Trecho selecionado:
Cinco fatores influenciam a probabilidade de os tumores aparecerem: Sexo: mulheres são mais propensas a desenvolver os carocinhos do que homens. A culpa é do estrogênio, hormônio feminino que estimula a proliferação desenfreada de células da tireoide. Idade: levantamentos comprovam que praticamente todas as pessoas com 80 anos têm massas tumorais na glândula. Na esmagadora maioria das vezes, isso não compromete o bem-estar delas. Genética: falhas no DNA predispõem a nódulos e tumores agressivos. Já está disponível um teste genético que antevê a doença e permite remover a glândula antes de o mal se instalar. Agressões: as versões autoimunes de hipotireoidismo e hipertireoidismo são marcadas por ataques das células de defesa ao tecido tireoidiano. Em longo prazo, isso também promove o surgimento de nódulos. Escassez de iodo: ele é o ingrediente básico da receita de T3 e T4. Se está em falta, tudo entra em parafuso. No Brasil, a carência é incomum, uma vez que o sal de cozinha é suplementado com esse mineral. Hiper e hipotireoidismo O hipotireoidismo, quando a glândula produz pouco hormônio e deixa o organismo lento, e o hipertireoidismo, situação contrária em que o corpo fica acelerado demais, são bem conhecidos e estudados. Mas, durante o congresso, causaram barulho as descobertas recentes sobre as versões subclínicas das duas doenças – o termo “subclínico” faz referência a um problema orgânico inicial que ainda tem poucas manifestações evidentes.

  • 8% dos brasileiros sofrem com o hipotireoidismo

  • 1,2% tem hipertireoidismo

  • 50% deles não sabem que têm disfunções tireoidianas. Um exame de sangue já flagra as variações.

Nessa situação, o hormônio TSH, liberado no cérebro e o grande influenciador do trabalho da tireoide, está em excesso (no hipotireoidismo) ou em falta (no hiper), só que o hormônio tireoidiano em si, o T4, está dentro dos níveis normais. Médicos ao redor do globo começaram a suspeitar que essa metamorfose prematura não é tão inofensiva assim. Desde então, pipocam pesquisas acusando um elo direto entre essas variações sutis e uma coleção de complicações.

  • 10% da população apresenta hipotireoidismo subclínico. A maioria nem sabe disso

  • 1,5% convive com o oposto: o hipertireoidismo subclínico

  • 15% daqueles com hipotireoidismo subclínico evoluem para a doença em si dentro de um ano.

O primeiro grupo do mundo a publicar achados sobre o hipertireoidismo subclínico é do Brasil, mais precisamente do interior paulista. O endocrinologista José Augusto Sgarbi, da Faculdade de Medicina de Marília, identificou que pessoas acompanhadas nesse estágio já sofriam perrengues cardiovasculares em comparação com quem tinha o TSH dentro das metas. “Observamos uma alteração na frequência das batidas do coração delas”, destaca Sgarbi. E o drama é que, entre essa turma, também foi registrado um maior número de infartos. Evidências posteriores, obtidas a partir de uma aliança internacional de pesquisadores, a Thyroid Studies Collaboration, reuniram dados de 55 mil pessoas de diversas etnias e desvendaram uma relação das quedas de TSH com osteoporose e AVCs. Tudo leva a crer que o hipotireoidismo subclínico também semeia desordem em várias instâncias… a começar pelos vasos sanguíneos. “Ele aumenta as taxas de colesterol ruim, o LDL, o que eleva o risco de doenças cardiovasculares”, exemplifica o endocrinologista Cleo Otaviano Mesa Junior, do Hospital de Clínicas da UFPR. Já existem indícios, ainda, de que o hipo leve teria algo a ver com infertilidade e disfunções renais.

Amostra de dados:
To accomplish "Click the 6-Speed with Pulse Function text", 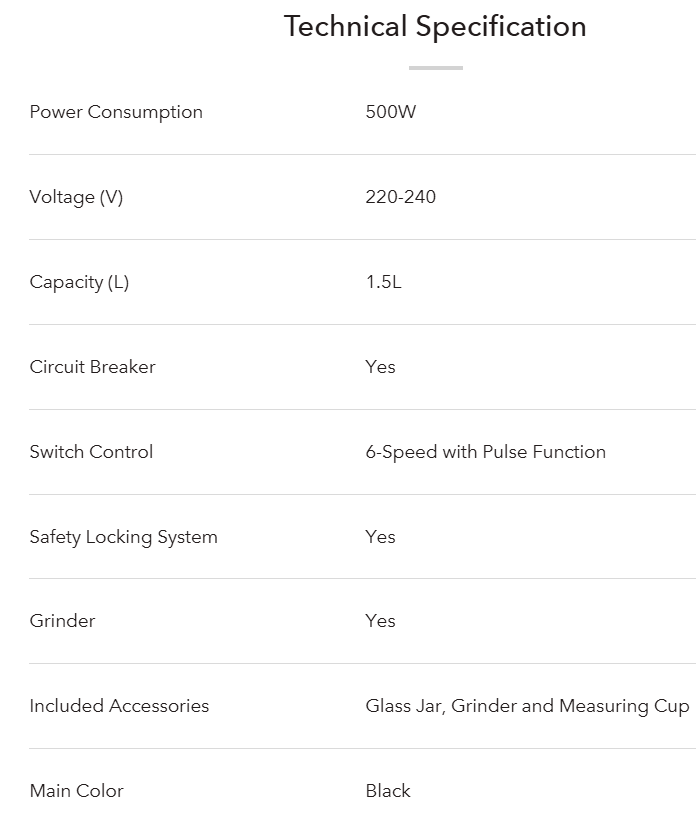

Exercícios propostos:
(1) Liste os fatores que, segundo o trecho sobre a tireoide, influenciam a probabilidade de os tumores aparecerem.
(2) Copie o trecho sobre a tireoide de "Nessa situação, o" até "coleção de complicações.".

Gabarito dos exercícios:
(1) Sexo, idade, genética, agressões e escassez de iodo.

(2)
Nessa situação, o hormônio TSH, liberado no cérebro e o grande influenciador do trabalho da tireoide, está em excesso (no hipotireoidismo) ou em falta (no hiper), só que o hormônio tireoidiano em si, o T4, está dentro dos níveis normais. Médicos ao redor do globo começaram a suspeitar que essa metamorfose prematura não é tão inofensiva assim. Desde então, pipocam pesquisas acusando um elo direto entre essas variações sutis e uma coleção de complicações.